▶ EXERCISE: Copy the material below line for line without changing anything. Omit the pictures.

▬▬▬▬▬▬▬▬▬▬

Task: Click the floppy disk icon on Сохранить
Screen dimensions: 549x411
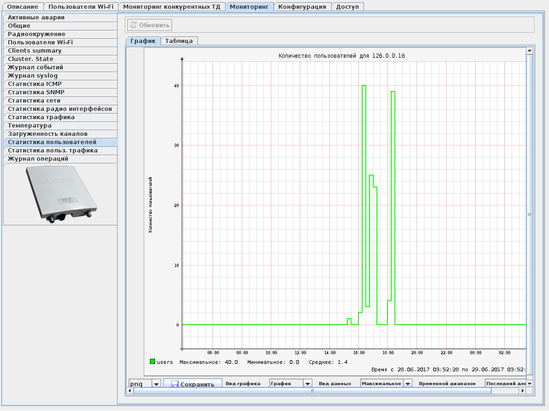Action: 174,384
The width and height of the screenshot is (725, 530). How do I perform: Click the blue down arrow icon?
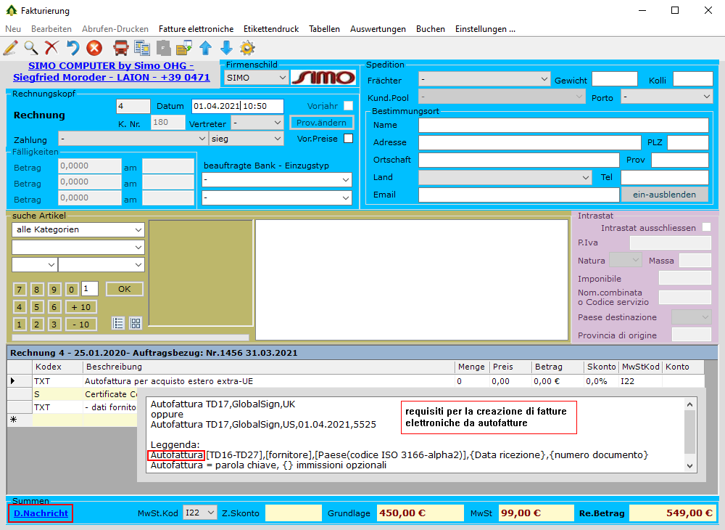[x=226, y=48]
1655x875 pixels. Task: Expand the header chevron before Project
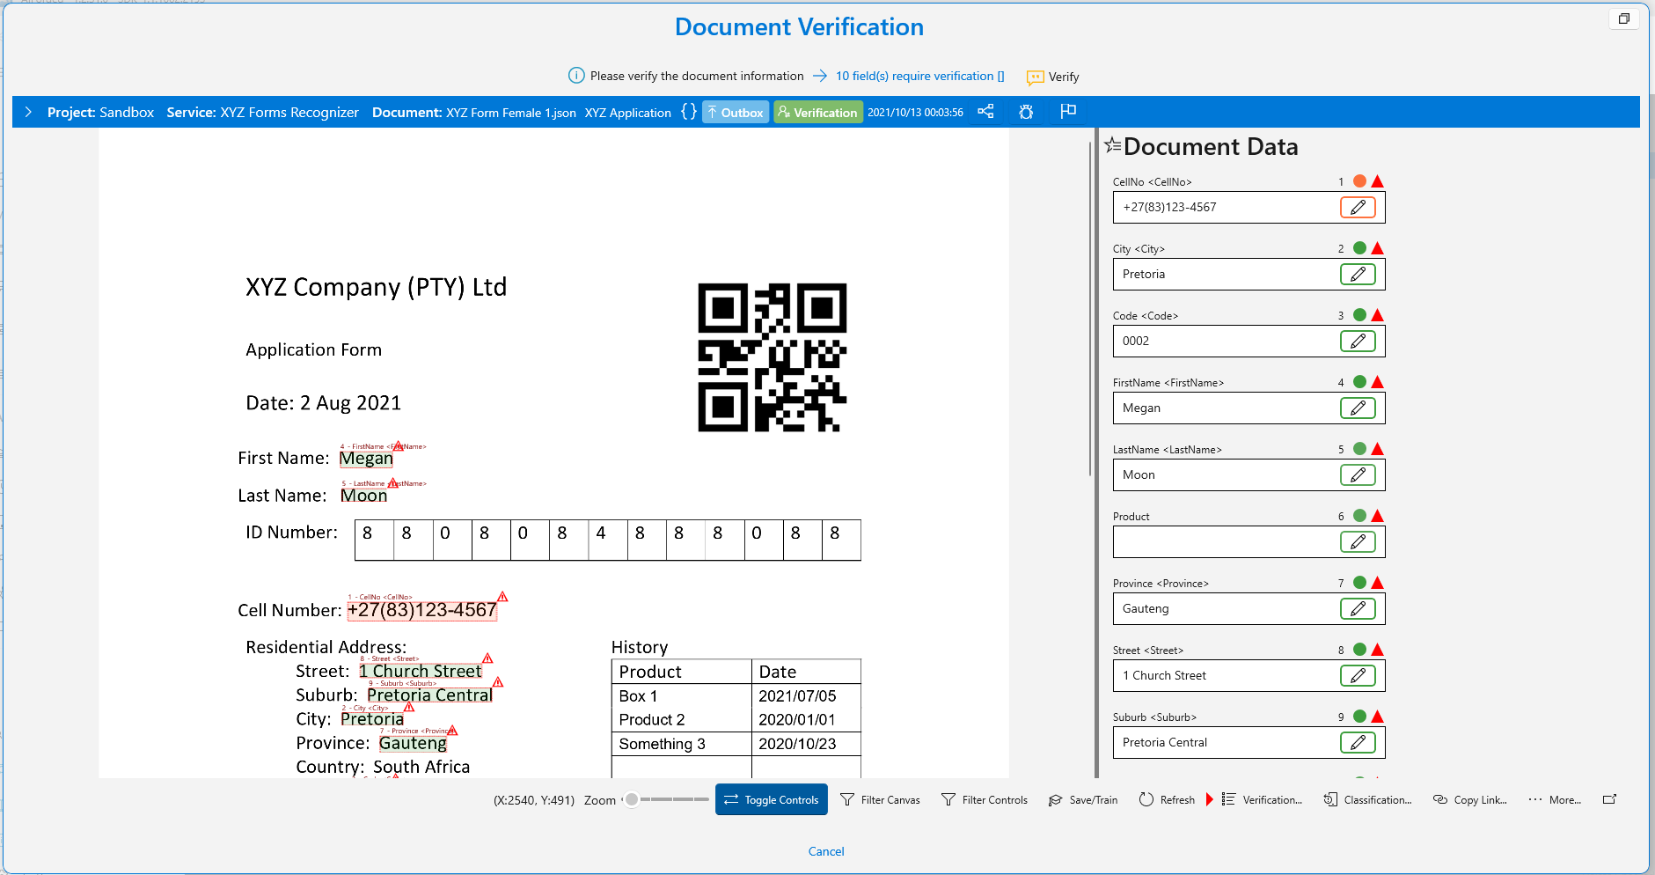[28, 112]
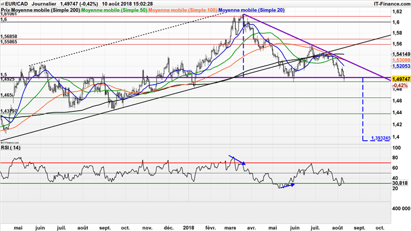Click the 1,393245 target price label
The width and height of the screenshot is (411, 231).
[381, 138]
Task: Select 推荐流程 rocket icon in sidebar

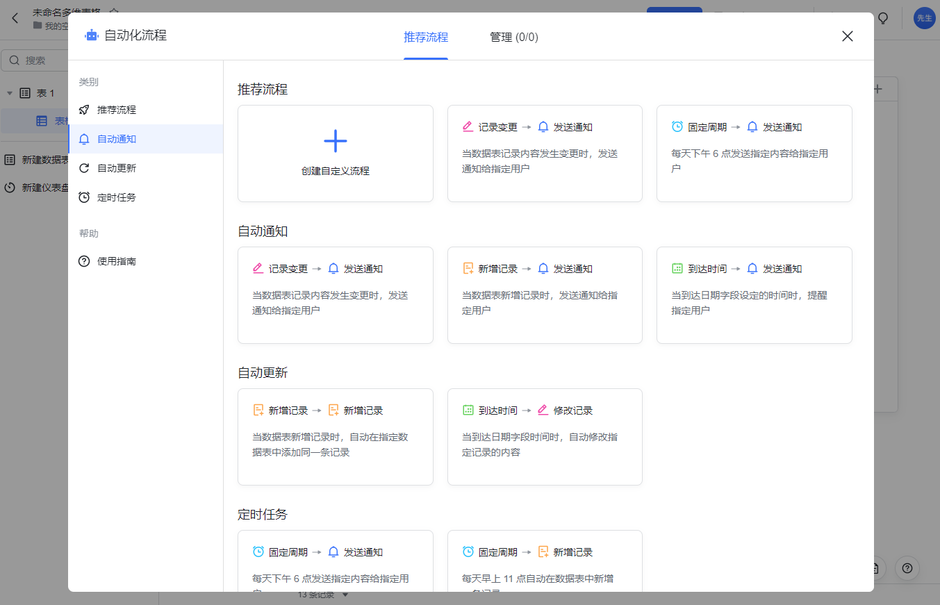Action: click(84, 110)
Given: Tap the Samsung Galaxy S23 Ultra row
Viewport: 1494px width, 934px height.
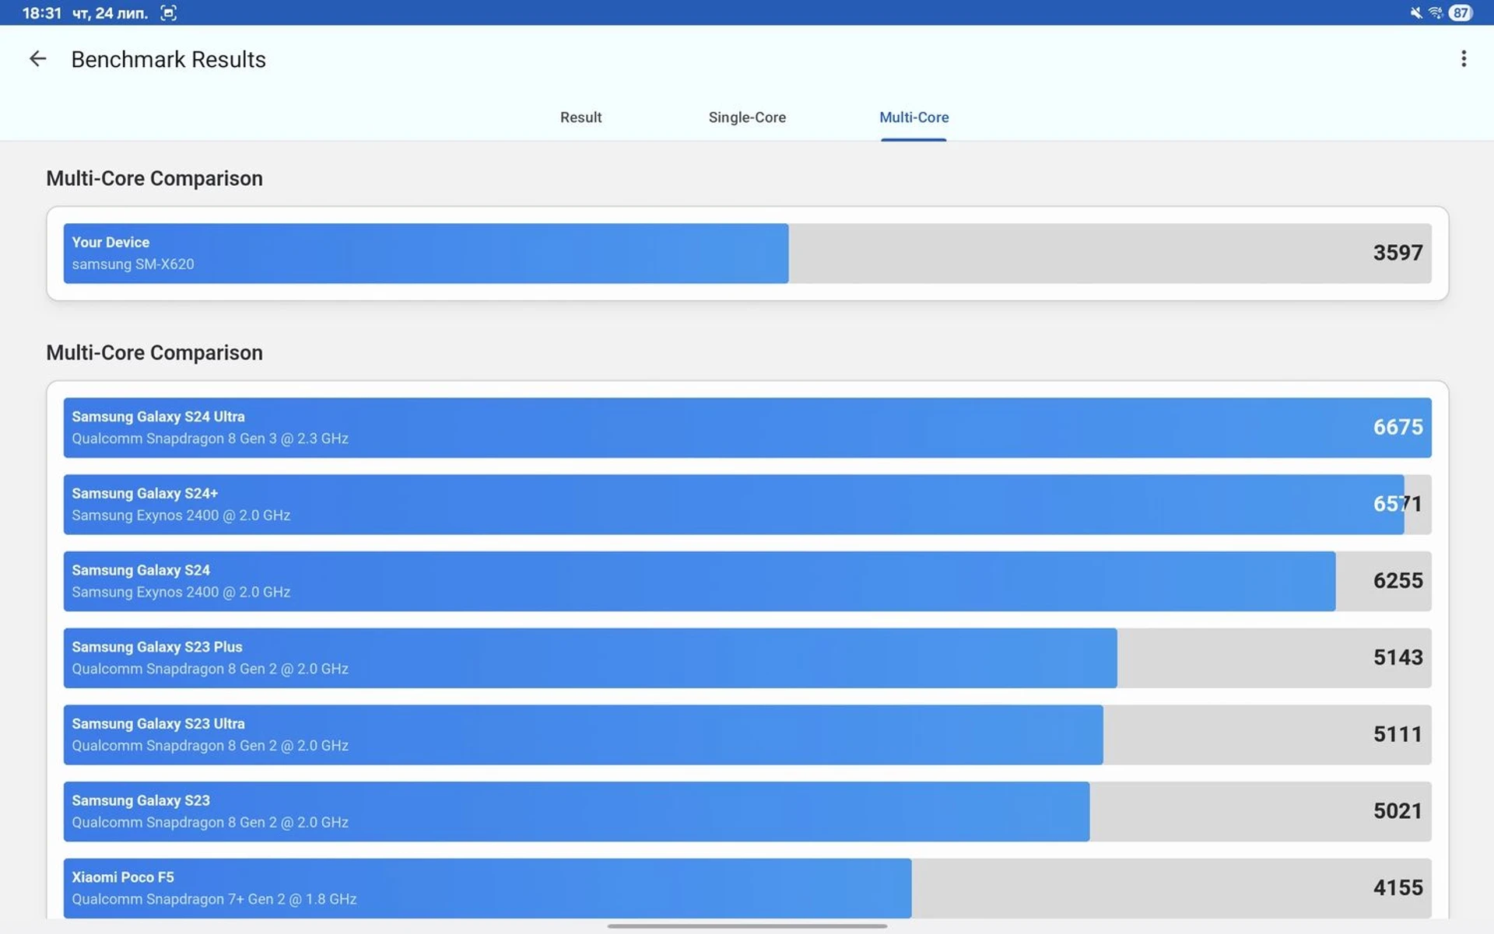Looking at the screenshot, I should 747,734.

▬▬▬▬▬▬▬▬▬▬

▶ WRITTEN ANSWER:
Task: Click the floppy disk icon on Сохранить
Screen dimensions: 549x411
Action: 174,384
The width and height of the screenshot is (725, 530). How do I perform: Click the blue down arrow icon?
[x=226, y=48]
1655x875 pixels. Task: Expand the header chevron before Project
[28, 112]
Click the 1,393245 target price label
The width and height of the screenshot is (411, 231).
[381, 138]
Task: Select 推荐流程 rocket icon in sidebar

Action: click(84, 110)
Given: Tap the Samsung Galaxy S23 Ultra row
Viewport: 1494px width, 934px height.
Looking at the screenshot, I should 747,734.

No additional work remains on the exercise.